I know that the set of diagonalizable matrices are dense in $M_n(\mathbb C)$ , but I'm not sure whether that implies that given a matrix and an eigenvalue of it, whether we can approximate the eigenvalue via eigenvalues of some sequence diagonalizable matrices which approximates the matrix. 
Please help. 
 A: Let $p_i(x)$ and $p(x)$ be the characteristic polynomials of $D_i$ and $A$. Since $D_i \rightarrow A$, we have $p_i \rightarrow p$ as $i \rightarrow \infty$. Since $p(\lambda)=0$, we have $p_i(\lambda) \rightarrow 0$. Write $p_i(x)=(x-\mu_{i1})\cdots (x-\mu_{in})$. So 
$$\|\lambda-\mu_{i1}\|\cdots \|\lambda-\mu_{in}\| \rightarrow 0.$$
This implies that $\min_{t}\|\lambda-\mu_{it}\|$ converges to zero as $i\rightarrow \infty$. 
A: In general: if $D_m \to A$, then for any $\lambda \in A$ we can necessarily find sequence $\lambda_m \to \lambda$ where $\lambda_m$ is an eigenvalue of $\lambda$.  

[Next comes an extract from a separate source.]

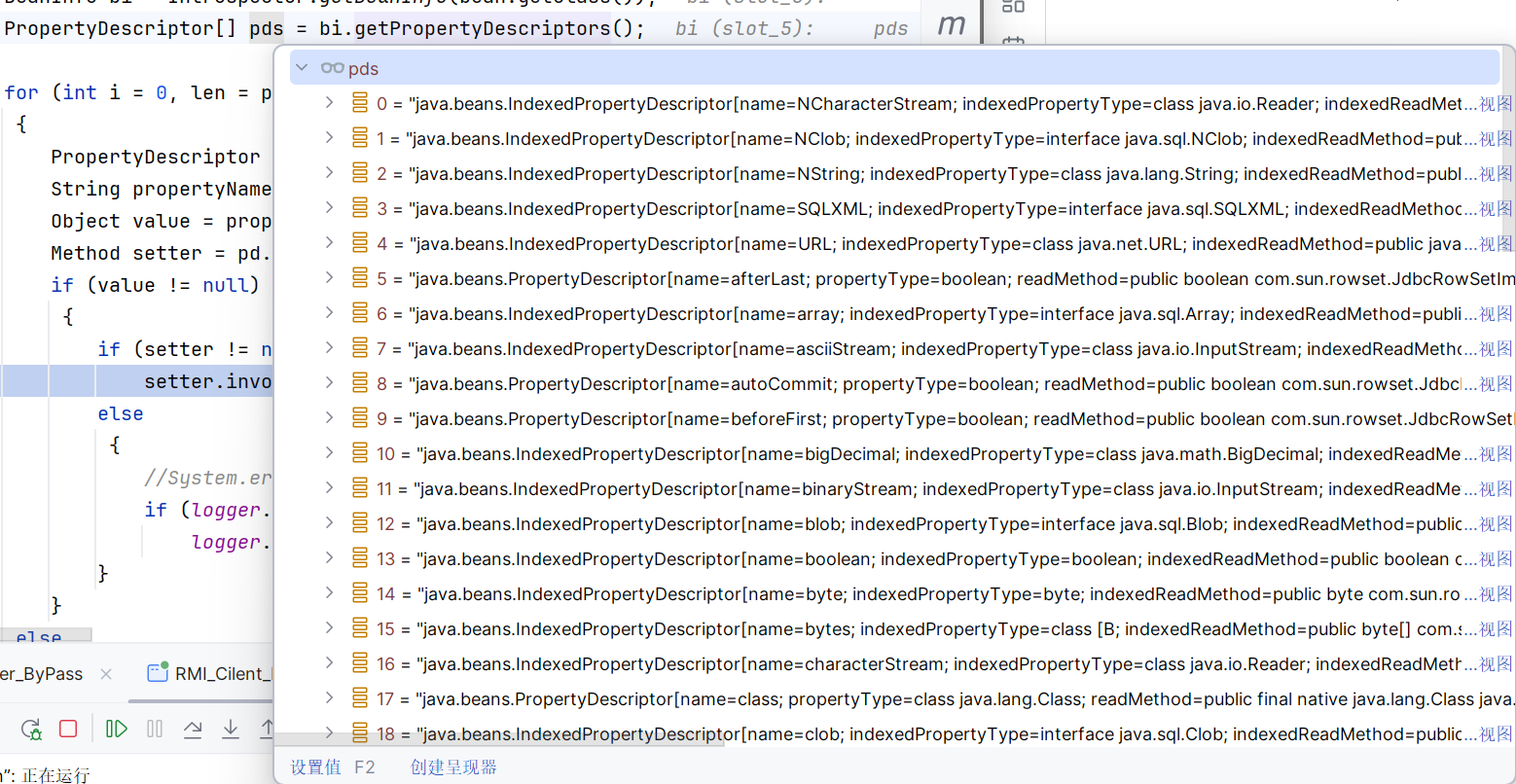The image size is (1516, 784).
Task: Click the glasses watch icon beside pds
Action: click(333, 68)
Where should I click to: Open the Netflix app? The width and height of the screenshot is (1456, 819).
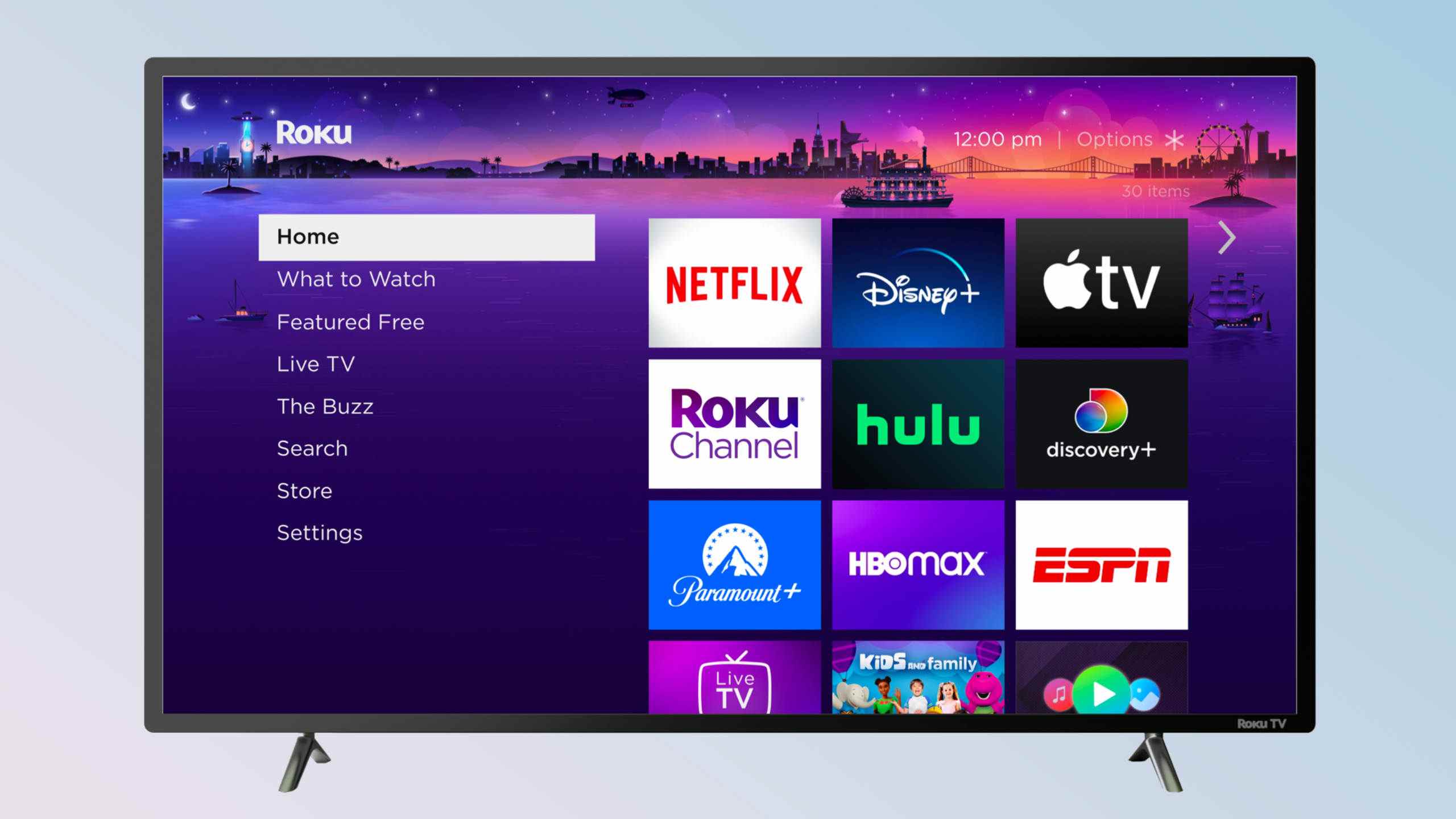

That being said: for your weaker statement that there exists such a $D_m$ and $\lambda_m$ with $D_m \to A$, a construction like this one will suffice.  In particular: if $A = SJS^{-1}$ (where $J$ is in Jordan normal form), then we can define $ D_m = S[K_mJ]S^{-1}$, where we take $K_m$ to be the diagonal matrix
$$
K_m = \pmatrix{1 - \frac 1m \\ & \ddots \\ && 1 - \frac nm}
$$
Since $K_m J$ is upper triangular, it's easy to see that its eigenvalues converge to those of $J$.  Moreover, $K_m J$ will have distinct eigenvalues (and will therefore be diagonalizable) for all but finitely many values of $m$.